The Talcott family owned one of those mills and in 1867 set up a cemetery tucked into a corner of the village near what is now 100 Main Street. Trouble is, the tucking was done so well it can take several swoops in a car to figure out where it is, even though a historical marker designates the spot.

The driveway to Mt. Hope runs between two houses, but then opens up to green pastures, rolling hills and monuments — a lot of monuments.

And one monument stands out — the Civil War memorial, erected in 1869. It is the second-oldest in the nation.

The four soldiers whose names appear on the stone structure represent a Civil War textbook from the bloodiest day in American history to the most infamous prison camp of the conflict.

Here is a look at who is on the monument:

Capt. Frank Stoughton, Company D, 14th Regiment, Connecticut Volunteers. He's the ranking soldier on it and he died on Jan. 1, 1866. As an officer, it is smashing he lived for nine months after Robert E. Lee's surrender at Appomattox.

The regiment was involved in 34 major battles and skirmishes, and there is a display noting its record of service on a wall at the New England Civil War Museum at the Vernon Town Hall.

The battles the 14th fought include Antietam, Fredericksburg, Chancellorsville, Gettysburg, Bristoe Station, The Wilderness, Spotsylvania and Cold Harbor.

Horace Hunn, Company B, 16th Regiment, Connecticut Volunteers. Hunn died in a hospital in Maryland on Oct. 12, 1862, two days shy of a month after the Battle of Antietam. According to a feature on the monument on stonesentinels.com, the regiment engaged 779 soldiers and suffered 43 killed and 161 wounded at Antietam.

Philip Foster, Company B, 16th Regiment, Connecticut Volunteers. Foster died at the Battle of Antietam on Sept. 17, 1862, considered the bloodiest day in American military history. The Civil War Trust places the casualty total at 22,717 as 87,000 Union troops slugged it out with 45,000 Confederates.

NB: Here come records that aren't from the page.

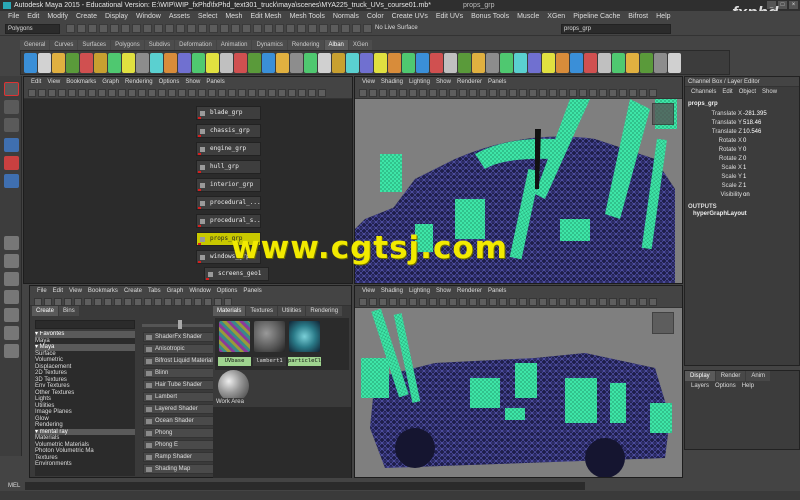 This screenshot has height=500, width=800. What do you see at coordinates (346, 16) in the screenshot?
I see `menu-item: Normals` at bounding box center [346, 16].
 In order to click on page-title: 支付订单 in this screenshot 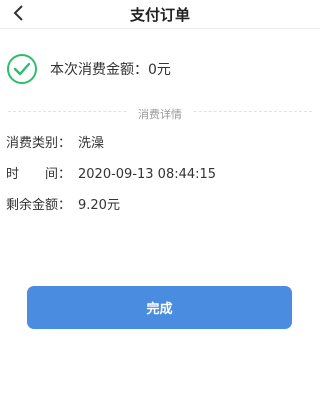, I will do `click(160, 15)`.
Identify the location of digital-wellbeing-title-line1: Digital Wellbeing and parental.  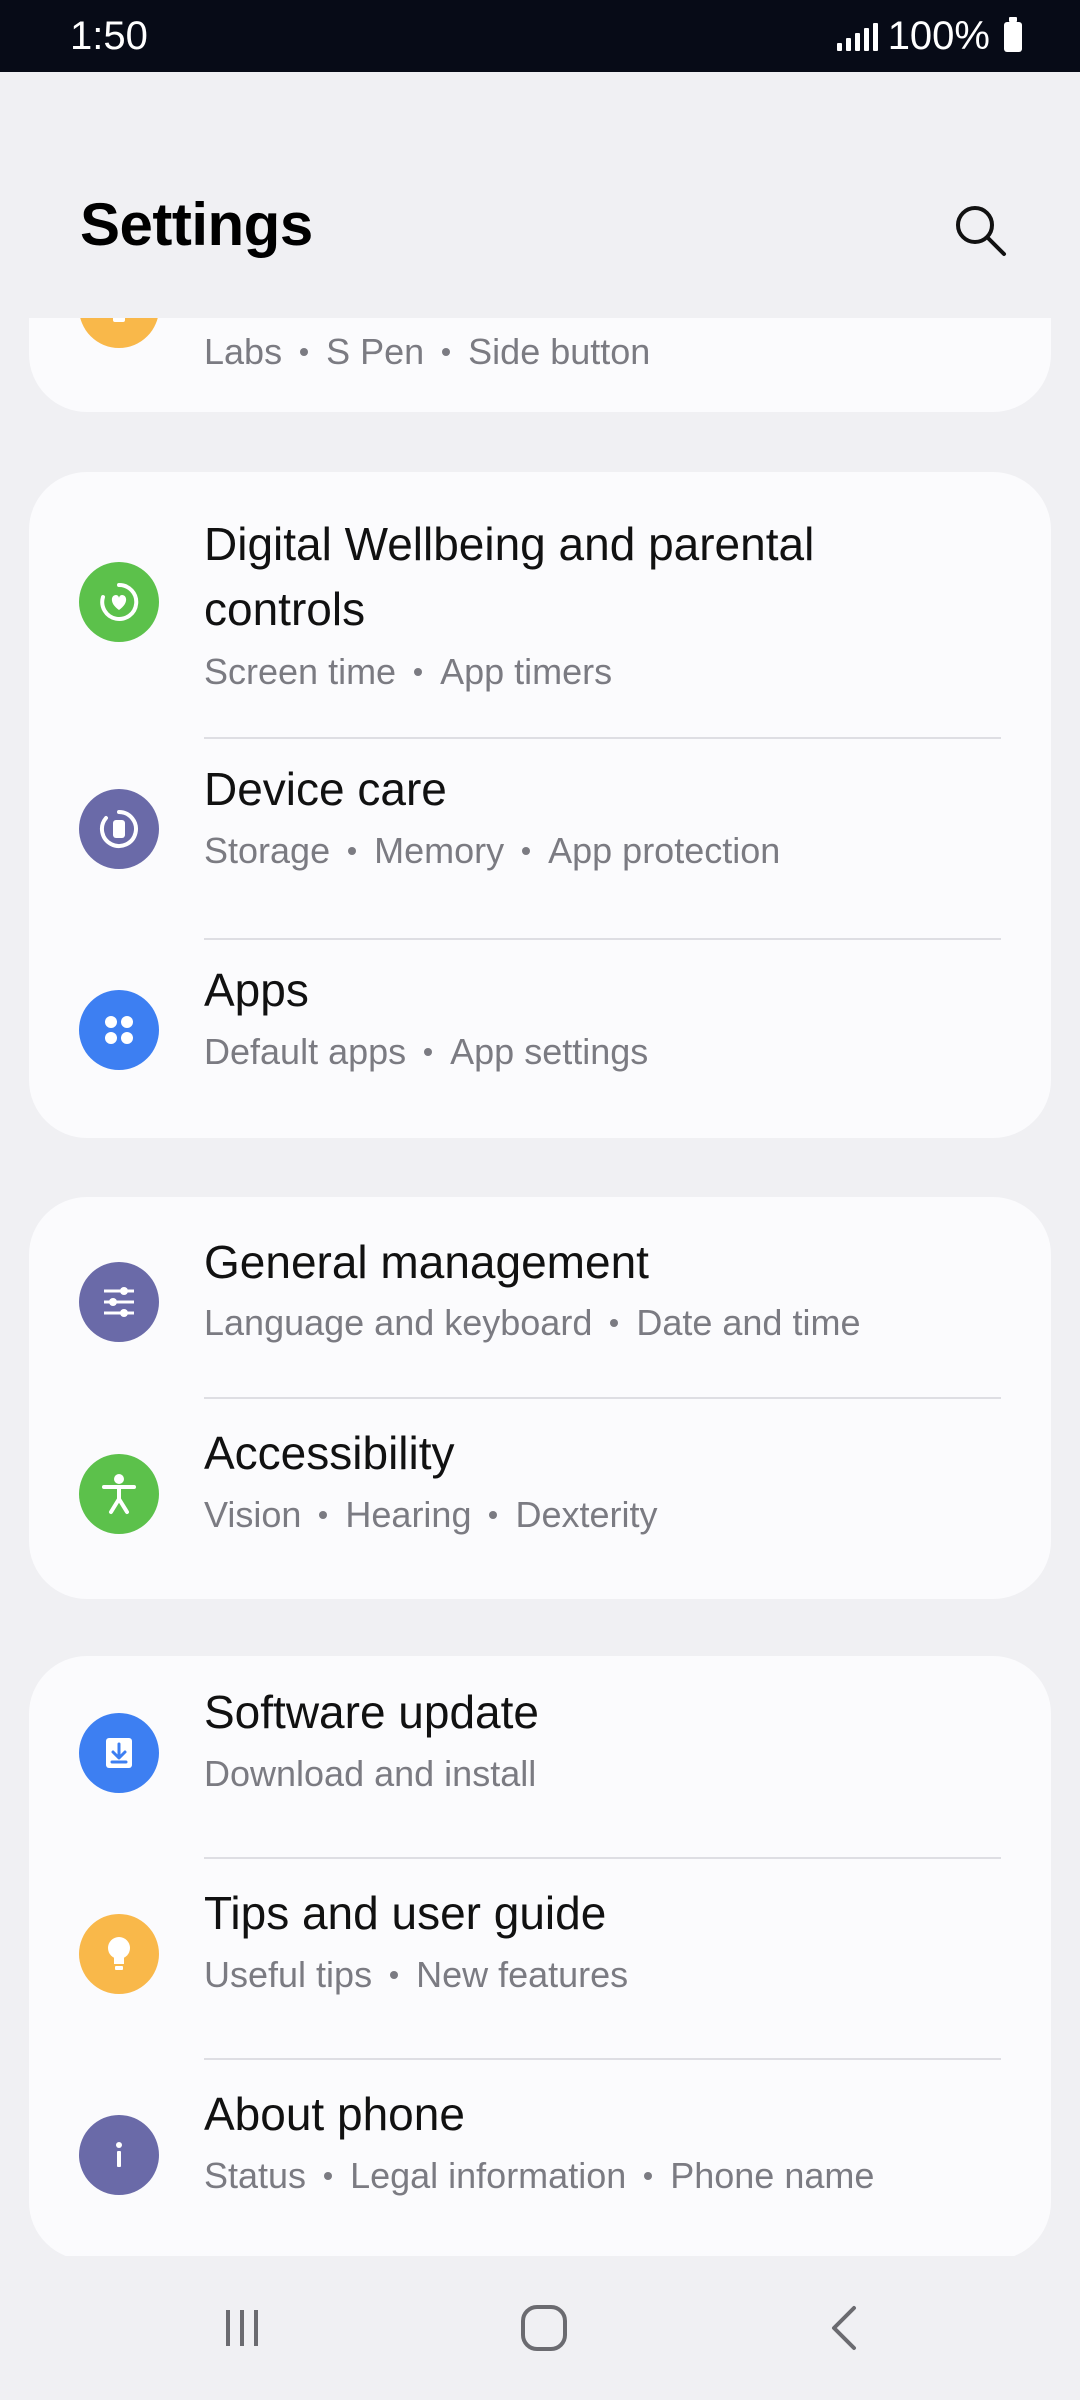
(510, 544).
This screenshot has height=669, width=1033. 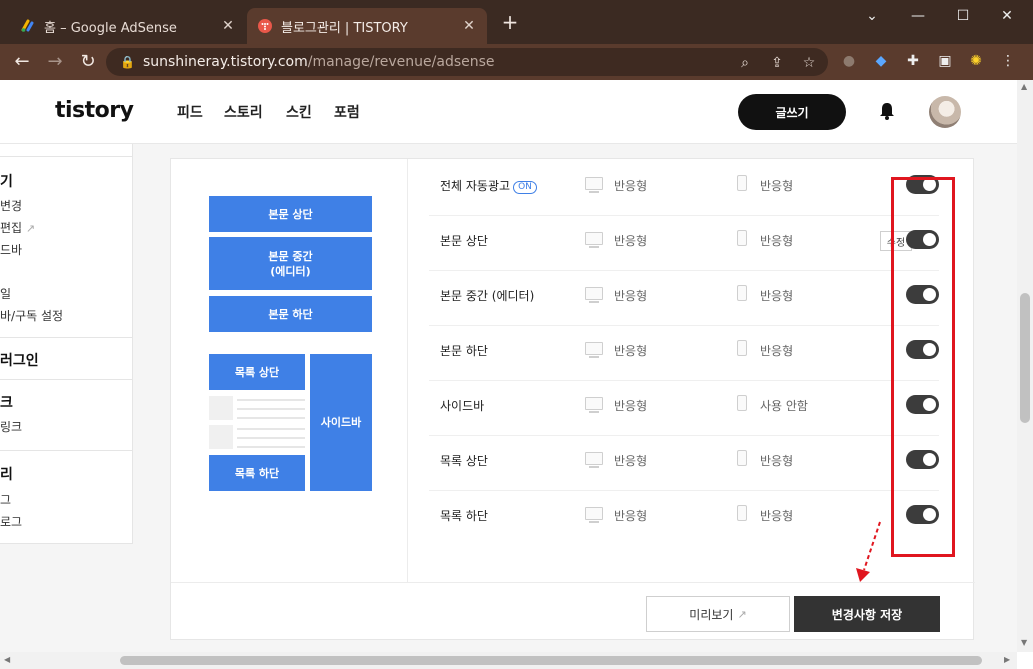 What do you see at coordinates (1007, 16) in the screenshot?
I see `close-window-icon: ✕` at bounding box center [1007, 16].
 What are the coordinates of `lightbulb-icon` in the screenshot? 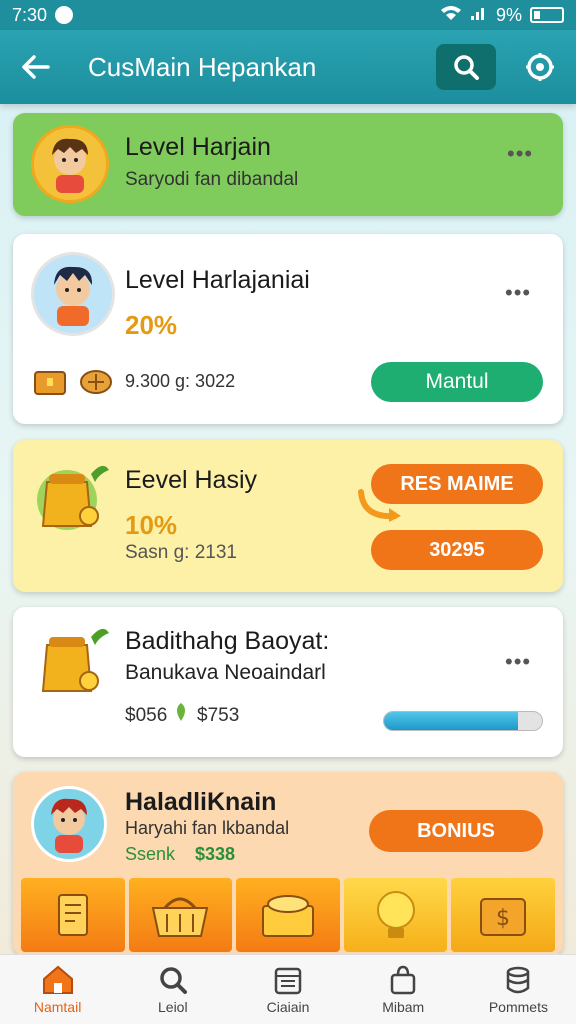 It's located at (396, 914).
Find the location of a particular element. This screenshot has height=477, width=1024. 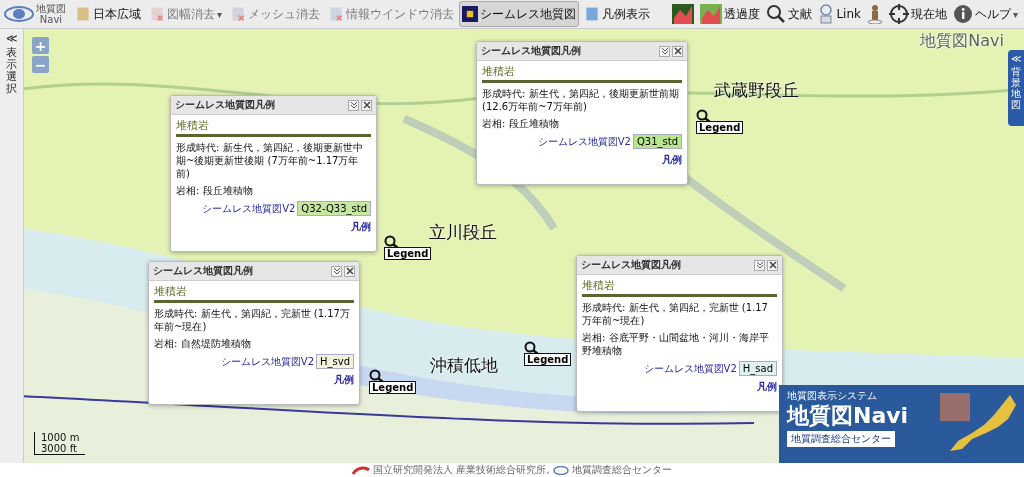

lithology-text: 岩相: 自然堤防堆積物 is located at coordinates (203, 344).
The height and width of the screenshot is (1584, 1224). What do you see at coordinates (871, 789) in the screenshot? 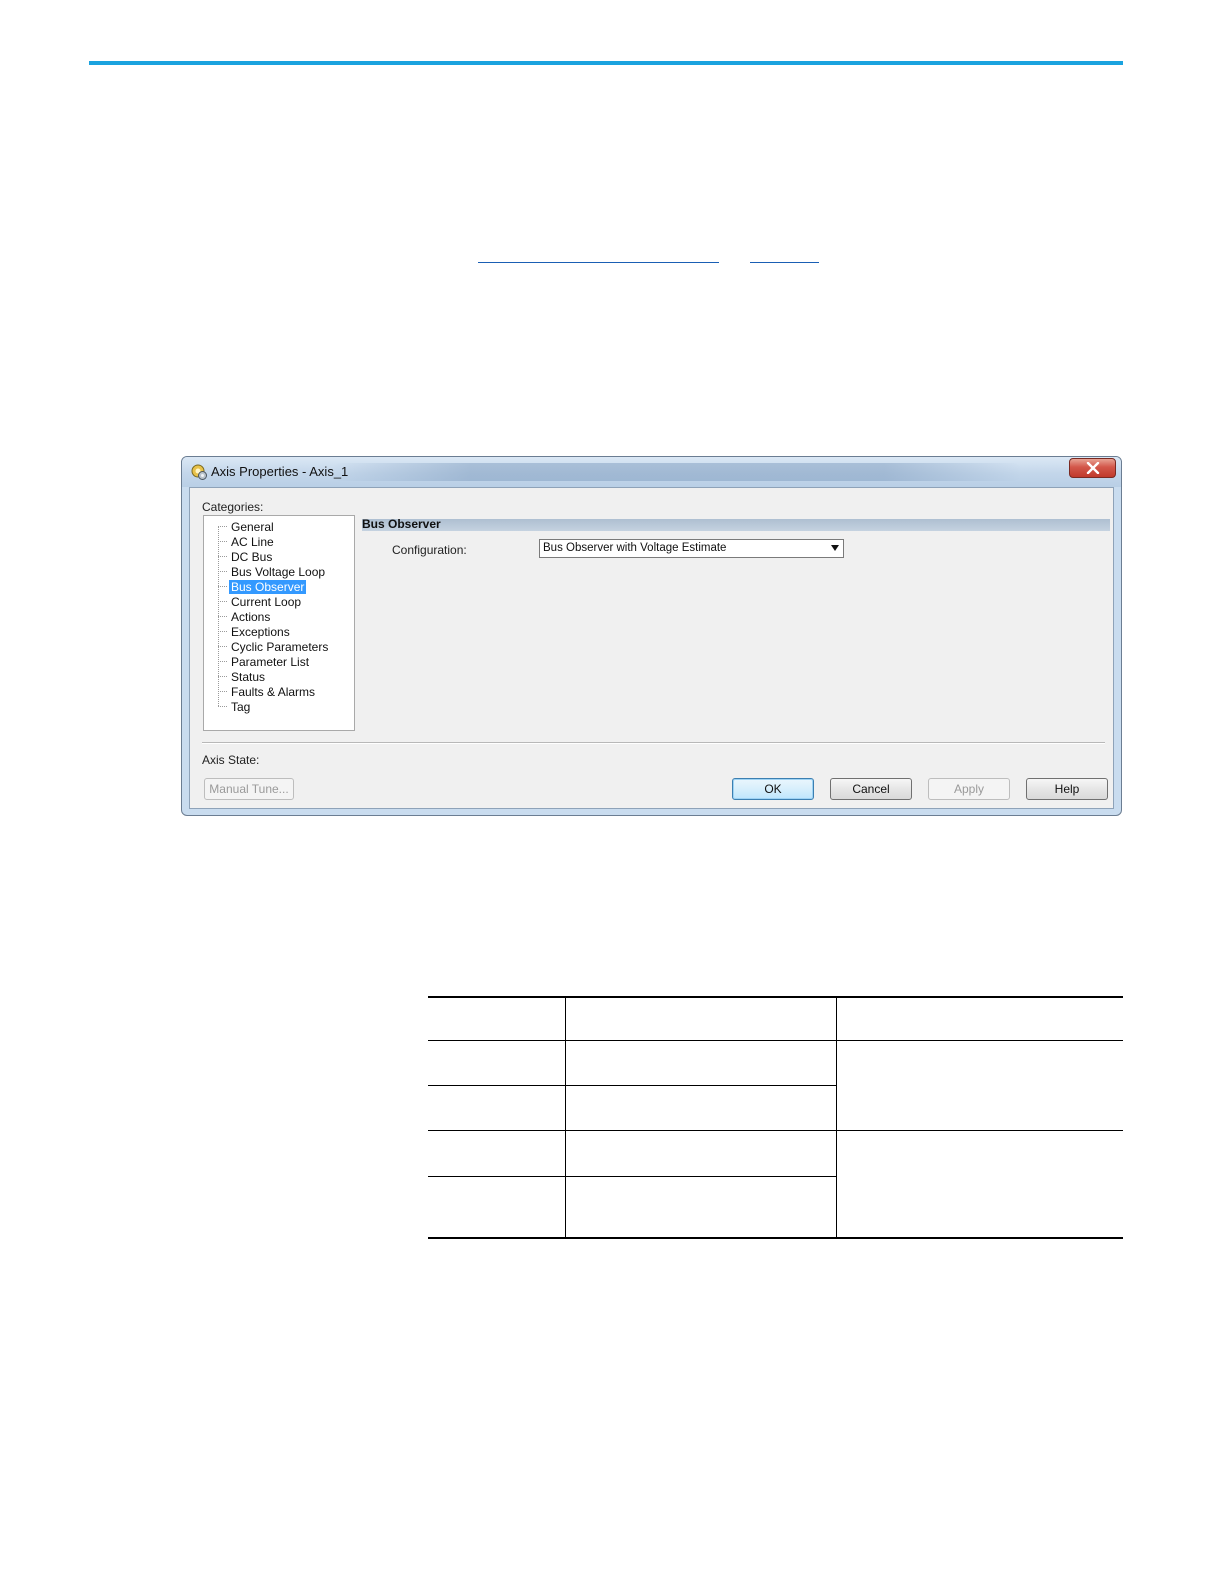
I see `cancel-button: Cancel` at bounding box center [871, 789].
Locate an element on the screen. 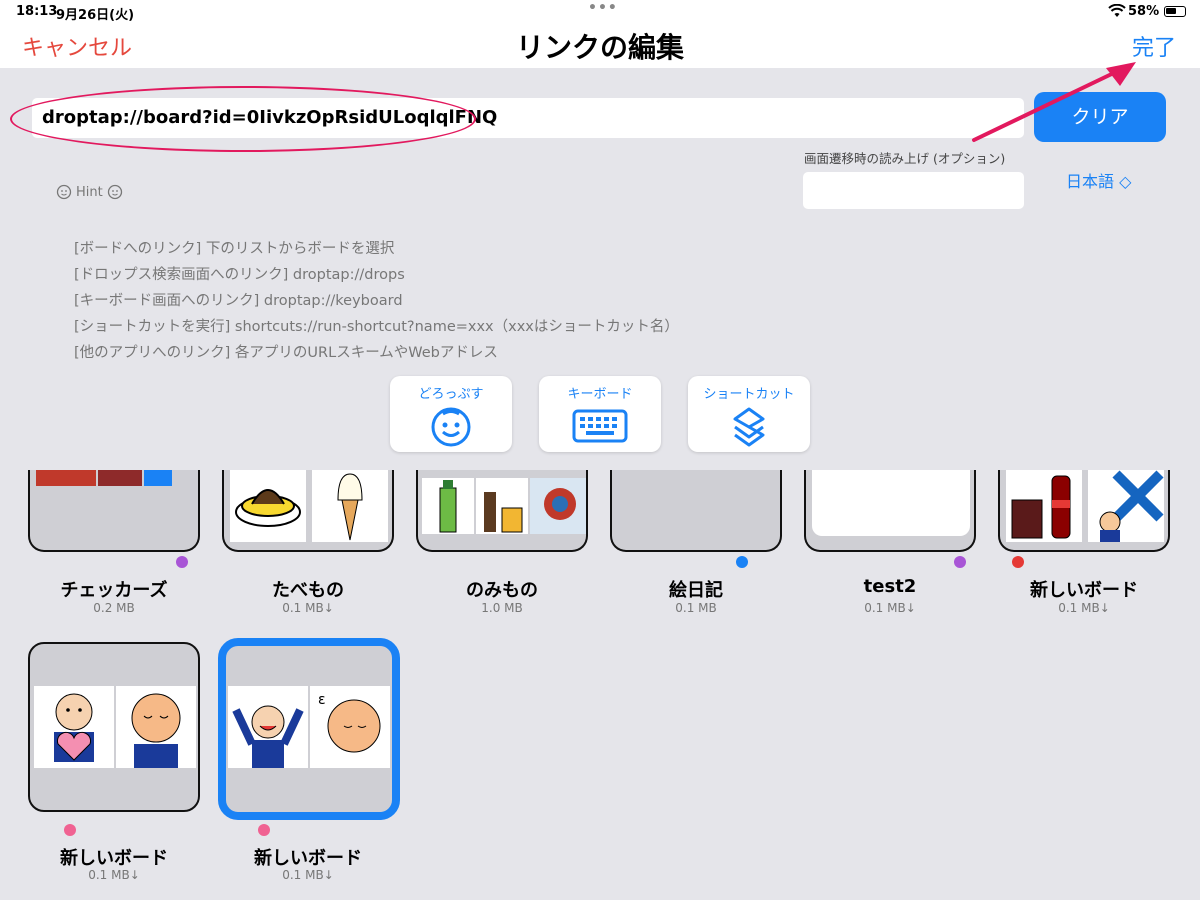 This screenshot has height=900, width=1200. status-bar: 18:13 9月26日(火) ••• 58% is located at coordinates (600, 12).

Henry Loomis, Company B, 16th Regiment, Connecticut Volunteers. Loomis drowned in the Potomac on April 24, 1865. It was a day when troops were dispatched up and down the river in search of Abraham Lincoln's assassin, John Wilkes Booth. Booth was located and killed by Federal troops two days later.

Alonzo Hills, Company B, 16th Regiment, Connecticut Volunteers. Hills died in a Charleston, SC, prison camp on Oct. 6, 1864. In April 1864, the 16th was defending the garrison at Plymouth, NC, and, vastly outnumbered, was forced to surrender.

James Bushnell, Company B, 16th Regiment, Connecticut Volunteers. Bushnell died on Nov. 15, 1862, nearly two months after Antietam. The troops had loaded their muskets for the first time the day before the battle.

Orrin Brown, Company A, 106th Regiment, New York Volunteers. Brown died of typhoid fever on April 22, 1963, according to a history of the regiment on dam.ny.gov. Disease ravaged the troops during the war.

Francis Brantley, Company H, 6th Regiment, Connecticut Volunteers. Brantley died at the notorious prison camp in Andersonville, GA. He was one of about 45,000 who perished there because of disease, starvation and abuse.

Other wars are represented at the cemetery, but the Civil War monument is the largest.